If you grew up in a place like Belmont, you probably do not know as much about what a debilitating fear of God does to one’s soul as I do. Despite sermons about grace, I heard about God’s fierce hatred of our sins. I can still put myself back in a metal folding chair in Bagdad Ky and l feel the humidity as a college age preacher made a mess of Matthew 5 repeating, “If you even look at a woman, you’re on a highway to hell.” I felt so guilty, not just because I mentally hummed Angus Young belting out AC-DC’s banger of the same name, but worse I could not stop thinking about Jackie from Jellico First Baptist. Religious fear is so debilitating, locking us up, holding us back, stifling our voices, and even shutting people out of God’s beloved community. The Apostle Paul tells us this guilt and shaming doesn’t even produce morality. (Colossians 2) Perfect love unlocks fear and unties burdens. (1 John 4)  Radical Love liberates us, to become the beloved people God created us to be! 

The boundless Love of God found Paul and gripped by God’s Love Paul threw the door open wide for others to find love, forgiveness and mercy.
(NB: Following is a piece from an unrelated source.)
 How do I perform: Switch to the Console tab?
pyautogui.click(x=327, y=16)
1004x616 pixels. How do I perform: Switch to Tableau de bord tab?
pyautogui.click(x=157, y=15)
Paul thunders. “It is for freedom that Christ has set us free. Stand firm, then, and do not let yourselves be burdened again by a yoke of slavery (to the law); you were called to be free. But do not use your freedom to indulge yourself; rather, serve one another humbly in love. For the entire law is fulfilled in keeping this one command: “Love your neighbor as yourself.” (Galatians 5) Oh, that we might recapture a radical sense of freedom in Christ to be who God made us, not people locked up in fear of making mistakes, but boldly risking loving our neighbors as ourselves! 

You have these keys to the kingdom in your hands; you are beloved, Christ stands with you (even 2 or three of us), you are forgiven, you are authorized to forgive, the Spirit of Truth still guides us, the peace of Christ still enfolds us. Will we dare unlock a closed door, flip over an unjust table, knock down a wall of hostility, believe we can feed more people than Jesus, overturn some statehouse injustice, turn strangers into our neighbors, or will we stay locked up in fear? Jesus has tossed us the keys to the kin-dom; let us use our keys to help heal the world! Amen.

 *Jesus did not write a single book of the Bible. When it comes to Scripture we have to trust each other: the eyewitnesses, the prophets, and translators. Our trust makes little sense if we do not believe the Spirit of Truth is still with us, guiding us, prompting us, and sometimes telling us to lay something aside, be that circumcision, slavery, or Timothy’s prohibition on women’s authority.